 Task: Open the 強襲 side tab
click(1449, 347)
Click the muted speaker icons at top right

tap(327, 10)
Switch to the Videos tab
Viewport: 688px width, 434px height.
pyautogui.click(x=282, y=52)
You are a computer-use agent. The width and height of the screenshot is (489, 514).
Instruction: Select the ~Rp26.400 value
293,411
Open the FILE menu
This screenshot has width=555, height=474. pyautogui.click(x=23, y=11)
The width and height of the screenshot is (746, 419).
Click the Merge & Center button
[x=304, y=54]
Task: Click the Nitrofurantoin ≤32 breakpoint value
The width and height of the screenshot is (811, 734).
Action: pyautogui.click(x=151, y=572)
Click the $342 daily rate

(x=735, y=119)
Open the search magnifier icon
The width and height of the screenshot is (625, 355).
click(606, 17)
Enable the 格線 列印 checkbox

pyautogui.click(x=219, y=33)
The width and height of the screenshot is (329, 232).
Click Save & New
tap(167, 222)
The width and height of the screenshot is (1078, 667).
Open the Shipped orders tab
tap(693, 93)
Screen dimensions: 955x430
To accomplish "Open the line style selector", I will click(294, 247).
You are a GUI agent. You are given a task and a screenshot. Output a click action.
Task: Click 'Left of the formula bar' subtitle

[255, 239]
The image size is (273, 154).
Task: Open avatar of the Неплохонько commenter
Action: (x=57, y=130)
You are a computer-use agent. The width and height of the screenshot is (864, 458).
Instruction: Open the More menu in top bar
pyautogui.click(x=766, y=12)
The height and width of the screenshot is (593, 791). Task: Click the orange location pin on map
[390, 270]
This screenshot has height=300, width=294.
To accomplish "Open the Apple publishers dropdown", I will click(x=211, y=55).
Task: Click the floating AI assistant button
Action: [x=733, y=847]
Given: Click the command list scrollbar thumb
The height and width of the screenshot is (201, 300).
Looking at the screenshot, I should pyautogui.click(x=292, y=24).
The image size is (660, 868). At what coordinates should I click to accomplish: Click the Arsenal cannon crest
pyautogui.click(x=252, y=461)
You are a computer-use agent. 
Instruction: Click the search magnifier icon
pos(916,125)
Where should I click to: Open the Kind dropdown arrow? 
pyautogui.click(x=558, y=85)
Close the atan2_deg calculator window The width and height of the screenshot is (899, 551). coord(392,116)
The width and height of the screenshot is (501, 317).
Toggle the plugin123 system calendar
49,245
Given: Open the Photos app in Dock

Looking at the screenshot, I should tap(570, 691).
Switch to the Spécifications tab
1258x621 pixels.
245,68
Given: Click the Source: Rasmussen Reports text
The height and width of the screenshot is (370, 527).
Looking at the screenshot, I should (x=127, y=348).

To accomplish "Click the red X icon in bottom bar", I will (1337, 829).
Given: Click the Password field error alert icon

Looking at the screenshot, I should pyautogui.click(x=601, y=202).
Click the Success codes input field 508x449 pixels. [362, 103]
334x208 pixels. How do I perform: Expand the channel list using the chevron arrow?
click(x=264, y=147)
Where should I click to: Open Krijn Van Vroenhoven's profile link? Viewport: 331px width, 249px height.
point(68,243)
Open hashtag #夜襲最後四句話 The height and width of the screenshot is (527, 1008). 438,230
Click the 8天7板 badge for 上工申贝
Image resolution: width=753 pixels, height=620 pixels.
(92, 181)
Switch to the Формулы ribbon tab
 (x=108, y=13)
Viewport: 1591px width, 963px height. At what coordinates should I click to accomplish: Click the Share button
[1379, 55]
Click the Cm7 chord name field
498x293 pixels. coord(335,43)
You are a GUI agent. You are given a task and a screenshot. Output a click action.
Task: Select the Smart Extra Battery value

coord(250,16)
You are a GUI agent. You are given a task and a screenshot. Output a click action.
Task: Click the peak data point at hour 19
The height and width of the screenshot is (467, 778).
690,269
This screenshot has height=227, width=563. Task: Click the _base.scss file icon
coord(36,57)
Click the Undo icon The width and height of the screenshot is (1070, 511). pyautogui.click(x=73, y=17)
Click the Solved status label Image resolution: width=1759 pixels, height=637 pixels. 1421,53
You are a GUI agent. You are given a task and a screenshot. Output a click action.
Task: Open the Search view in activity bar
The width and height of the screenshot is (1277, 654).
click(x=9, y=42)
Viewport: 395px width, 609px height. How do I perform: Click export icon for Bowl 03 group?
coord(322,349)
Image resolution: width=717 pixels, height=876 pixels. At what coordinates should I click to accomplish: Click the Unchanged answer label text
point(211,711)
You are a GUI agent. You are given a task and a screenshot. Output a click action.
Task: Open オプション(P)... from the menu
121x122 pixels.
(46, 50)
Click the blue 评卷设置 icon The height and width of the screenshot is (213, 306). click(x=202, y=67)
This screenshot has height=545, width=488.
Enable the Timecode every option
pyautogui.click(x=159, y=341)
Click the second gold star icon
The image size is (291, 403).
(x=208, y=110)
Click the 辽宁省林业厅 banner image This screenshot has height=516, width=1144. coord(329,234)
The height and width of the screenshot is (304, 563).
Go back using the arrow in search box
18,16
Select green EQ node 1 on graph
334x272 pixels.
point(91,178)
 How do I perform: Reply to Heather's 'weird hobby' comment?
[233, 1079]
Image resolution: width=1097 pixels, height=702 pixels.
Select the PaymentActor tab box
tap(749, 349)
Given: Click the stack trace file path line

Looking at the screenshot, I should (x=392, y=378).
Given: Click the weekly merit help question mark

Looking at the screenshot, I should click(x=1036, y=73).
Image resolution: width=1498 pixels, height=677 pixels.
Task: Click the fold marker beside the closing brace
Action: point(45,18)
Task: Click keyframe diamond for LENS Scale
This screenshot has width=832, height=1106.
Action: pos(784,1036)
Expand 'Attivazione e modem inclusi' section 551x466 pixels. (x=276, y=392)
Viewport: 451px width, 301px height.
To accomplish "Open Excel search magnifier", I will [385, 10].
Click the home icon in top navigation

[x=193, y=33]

What is being asked:
Each line of the material above is to be retyped verbatim.

Task solution:
 Task: Open the 強襲 side tab
click(1449, 347)
Click the muted speaker icons at top right

tap(327, 10)
Switch to the Videos tab
Viewport: 688px width, 434px height.
pyautogui.click(x=282, y=52)
You are a computer-use agent. The width and height of the screenshot is (489, 514).
Instruction: Select the ~Rp26.400 value
293,411
Open the FILE menu
This screenshot has width=555, height=474. pyautogui.click(x=23, y=11)
The width and height of the screenshot is (746, 419).
Click the Merge & Center button
[x=304, y=54]
Task: Click the Nitrofurantoin ≤32 breakpoint value
The width and height of the screenshot is (811, 734).
Action: pyautogui.click(x=151, y=572)
Click the $342 daily rate

(x=735, y=119)
Open the search magnifier icon
The width and height of the screenshot is (625, 355).
click(606, 17)
Enable the 格線 列印 checkbox

pyautogui.click(x=219, y=33)
The width and height of the screenshot is (329, 232).
Click Save & New
tap(167, 222)
The width and height of the screenshot is (1078, 667).
Open the Shipped orders tab
tap(693, 93)
Screen dimensions: 955x430
To accomplish "Open the line style selector", I will click(294, 247).
You are a GUI agent. You are given a task and a screenshot. Output a click action.
Task: Click 'Left of the formula bar' subtitle

[255, 239]
The image size is (273, 154).
Task: Open avatar of the Неплохонько commenter
Action: (x=57, y=130)
You are a computer-use agent. The width and height of the screenshot is (864, 458).
Instruction: Open the More menu in top bar
pyautogui.click(x=766, y=12)
The height and width of the screenshot is (593, 791). Task: Click the orange location pin on map
[390, 270]
This screenshot has height=300, width=294.
To accomplish "Open the Apple publishers dropdown", I will click(x=211, y=55).
Task: Click the floating AI assistant button
Action: [x=733, y=847]
Given: Click the command list scrollbar thumb
The height and width of the screenshot is (201, 300).
Looking at the screenshot, I should pyautogui.click(x=292, y=24).
The image size is (660, 868). At what coordinates should I click to accomplish: Click the Arsenal cannon crest
pyautogui.click(x=252, y=461)
You are a computer-use agent. 
Instruction: Click the search magnifier icon
pos(916,125)
Where should I click to: Open the Kind dropdown arrow? 
pyautogui.click(x=558, y=85)
Close the atan2_deg calculator window The width and height of the screenshot is (899, 551). coord(392,116)
The width and height of the screenshot is (501, 317).
Toggle the plugin123 system calendar
49,245
Given: Open the Photos app in Dock

Looking at the screenshot, I should tap(570, 691).
Switch to the Spécifications tab
1258x621 pixels.
245,68
Given: Click the Source: Rasmussen Reports text
The height and width of the screenshot is (370, 527).
Looking at the screenshot, I should (x=127, y=348).

To accomplish "Click the red X icon in bottom bar", I will (1337, 829).
Given: Click the Password field error alert icon

Looking at the screenshot, I should pyautogui.click(x=601, y=202).
Click the Success codes input field 508x449 pixels. [362, 103]
334x208 pixels. How do I perform: Expand the channel list using the chevron arrow?
click(x=264, y=147)
Where should I click to: Open Krijn Van Vroenhoven's profile link? Viewport: 331px width, 249px height.
point(68,243)
Open hashtag #夜襲最後四句話 The height and width of the screenshot is (527, 1008). 438,230
Click the 8天7板 badge for 上工申贝
Image resolution: width=753 pixels, height=620 pixels.
(92, 181)
Switch to the Формулы ribbon tab
 (x=108, y=13)
Viewport: 1591px width, 963px height. At what coordinates should I click to accomplish: Click the Share button
[1379, 55]
Click the Cm7 chord name field
498x293 pixels. coord(335,43)
You are a GUI agent. You are given a task and a screenshot. Output a click action.
Task: Select the Smart Extra Battery value

coord(250,16)
You are a GUI agent. You are given a task and a screenshot. Output a click action.
Task: Click the peak data point at hour 19
The height and width of the screenshot is (467, 778).
690,269
This screenshot has height=227, width=563. Task: Click the _base.scss file icon
coord(36,57)
Click the Undo icon The width and height of the screenshot is (1070, 511). pyautogui.click(x=73, y=17)
Click the Solved status label Image resolution: width=1759 pixels, height=637 pixels. 1421,53
You are a GUI agent. You are given a task and a screenshot. Output a click action.
Task: Open the Search view in activity bar
The width and height of the screenshot is (1277, 654).
click(x=9, y=42)
Viewport: 395px width, 609px height. How do I perform: Click export icon for Bowl 03 group?
coord(322,349)
Image resolution: width=717 pixels, height=876 pixels. At what coordinates should I click to accomplish: Click the Unchanged answer label text
point(211,711)
You are a GUI agent. You are given a task and a screenshot. Output a click action.
Task: Open オプション(P)... from the menu
121x122 pixels.
(46, 50)
Click the blue 评卷设置 icon The height and width of the screenshot is (213, 306). click(x=202, y=67)
This screenshot has height=545, width=488.
Enable the Timecode every option
pyautogui.click(x=159, y=341)
Click the second gold star icon
The image size is (291, 403).
(x=208, y=110)
Click the 辽宁省林业厅 banner image This screenshot has height=516, width=1144. coord(329,234)
The height and width of the screenshot is (304, 563).
Go back using the arrow in search box
18,16
Select green EQ node 1 on graph
334x272 pixels.
point(91,178)
 How do I perform: Reply to Heather's 'weird hobby' comment?
[233, 1079]
Image resolution: width=1097 pixels, height=702 pixels.
Select the PaymentActor tab box
tap(749, 349)
Given: Click the stack trace file path line

Looking at the screenshot, I should (x=392, y=378).
Given: Click the weekly merit help question mark

Looking at the screenshot, I should click(x=1036, y=73).
Image resolution: width=1498 pixels, height=677 pixels.
Task: Click the fold marker beside the closing brace
Action: point(45,18)
Task: Click keyframe diamond for LENS Scale
This screenshot has width=832, height=1106.
Action: pos(784,1036)
Expand 'Attivazione e modem inclusi' section 551x466 pixels. (x=276, y=392)
Viewport: 451px width, 301px height.
To accomplish "Open Excel search magnifier", I will [385, 10].
Click the home icon in top navigation

[x=193, y=33]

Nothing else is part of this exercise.